Texte fourni:
◇ ◇ ◇ ◇ ◇

De toutes ces versions, Shakespeare va donner la plus belle, exaltante, éternelle - car avant tout innocente. Roméo et Juliette sont en effet des innocents sur lesquels le hasard s'abat avec acharnement, sans aucune raison morale ni tragique. Car tout est gratuit dans ce qui arrive à ces jeunes jeunes gens qui au début ne s'en sortent pas si mal. Dès leur première rencontre, ils s'embrassent goulument. A la fin du second acte, se marient en secret. Alors certes, Roméo est banni pour avoir tué Tybalt mais comme le lui dit le frère Laurent dans un discours aussi fort que celui d'Antoine et qui renverse la situation, il n'a pas été condamné à mort, Juliette l'aime toujours et Mantoue n'est pas si loin de Vérone. Alors qu'il arrête de pleurnicher !

◇ ◇ ◇ ◇ ◇

Documents fournis:
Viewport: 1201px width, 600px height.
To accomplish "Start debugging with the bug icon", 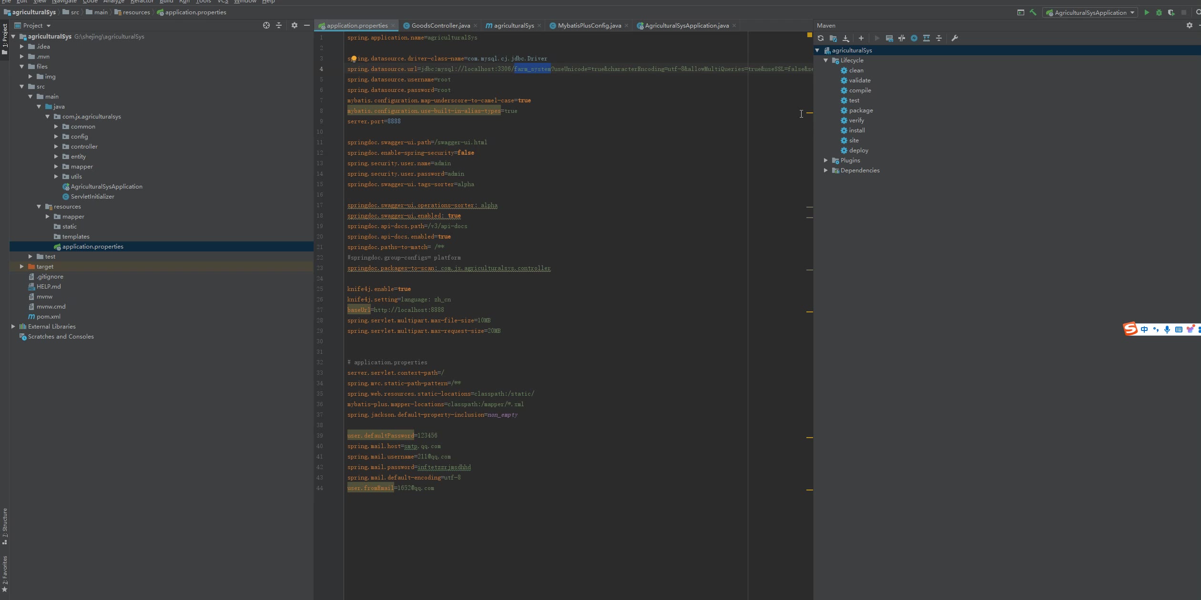I will [x=1159, y=12].
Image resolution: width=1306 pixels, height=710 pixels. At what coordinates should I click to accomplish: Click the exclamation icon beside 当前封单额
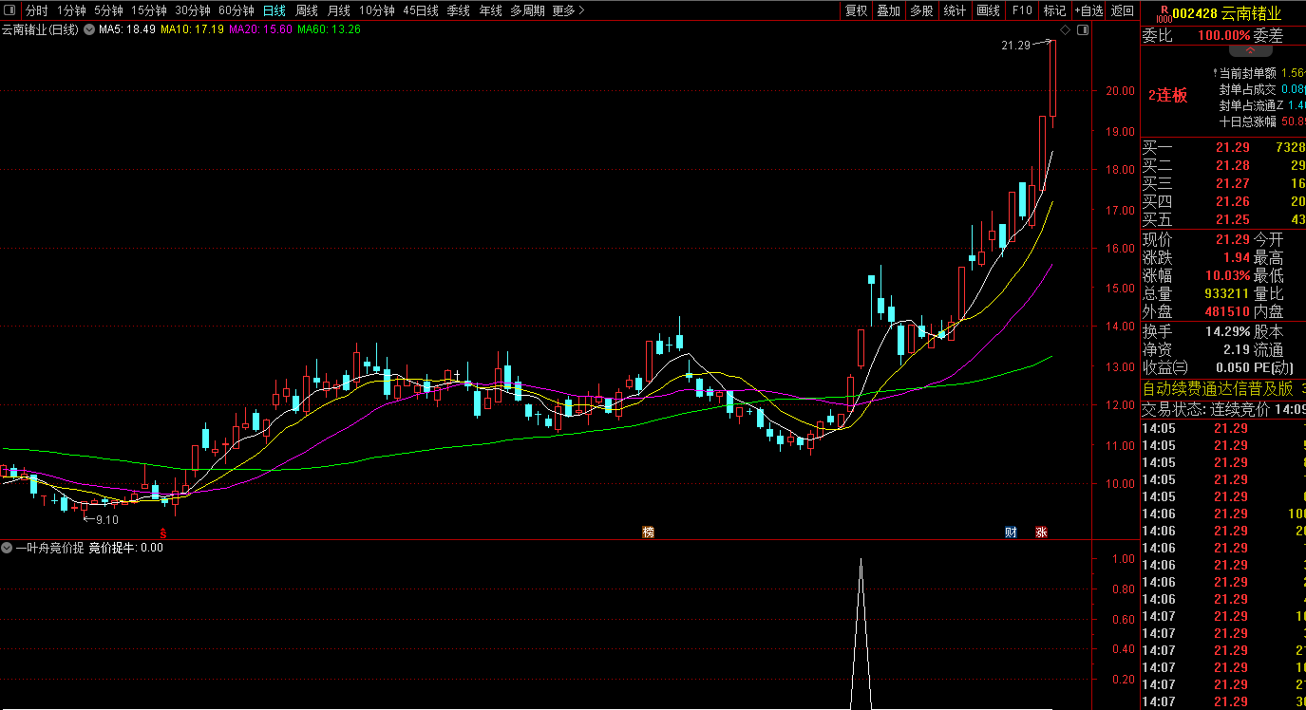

◇ ◇ ◇ ◇ ◇

Énoncé 1:
Réponds à ces questions sur le texte consacré à Roméo et Juliette :
(a) À la fin de quel acte Roméo et Juliette se marient-ils en secret ?
(b) Pour quelle raison Roméo est-il banni ?
(c) Quelle ville n'est pas si loin de Vérone, d'après le frère Laurent ?
Énoncé 2: Réécris le passage du texte sur Roméo et Juliette, depuis les mots "De toutes ces" jusqu'aux mots "de pleurnicher !", en mettant "tendrement" à la place de "goulument".
Ces lignes forment un ensemble à part, distinct du texte.

Réponse 1:
(a) À la fin du second acte.
(b) Parce qu'il a tué Tybalt.
(c) Mantoue.

Réponse 2:
De toutes ces versions, Shakespeare va donner la plus belle, exaltante, éternelle - car avant tout innocente. Roméo et Juliette sont en effet des innocents sur lesquels le hasard s'abat avec acharnement, sans aucune raison morale ni tragique. Car tout est gratuit dans ce qui arrive à ces jeunes jeunes gens qui au début ne s'en sortent pas si mal. Dès leur première rencontre, ils s'embrassent tendrement. A la fin du second acte, se marient en secret. Alors certes, Roméo est banni pour avoir tué Tybalt mais comme le lui dit le frère Laurent dans un discours aussi fort que celui d'Antoine et qui renverse la situation, il n'a pas été condamné à mort, Juliette l'aime toujours et Mantoue n'est pas si loin de Vérone. Alors qu'il arrête de pleurnicher !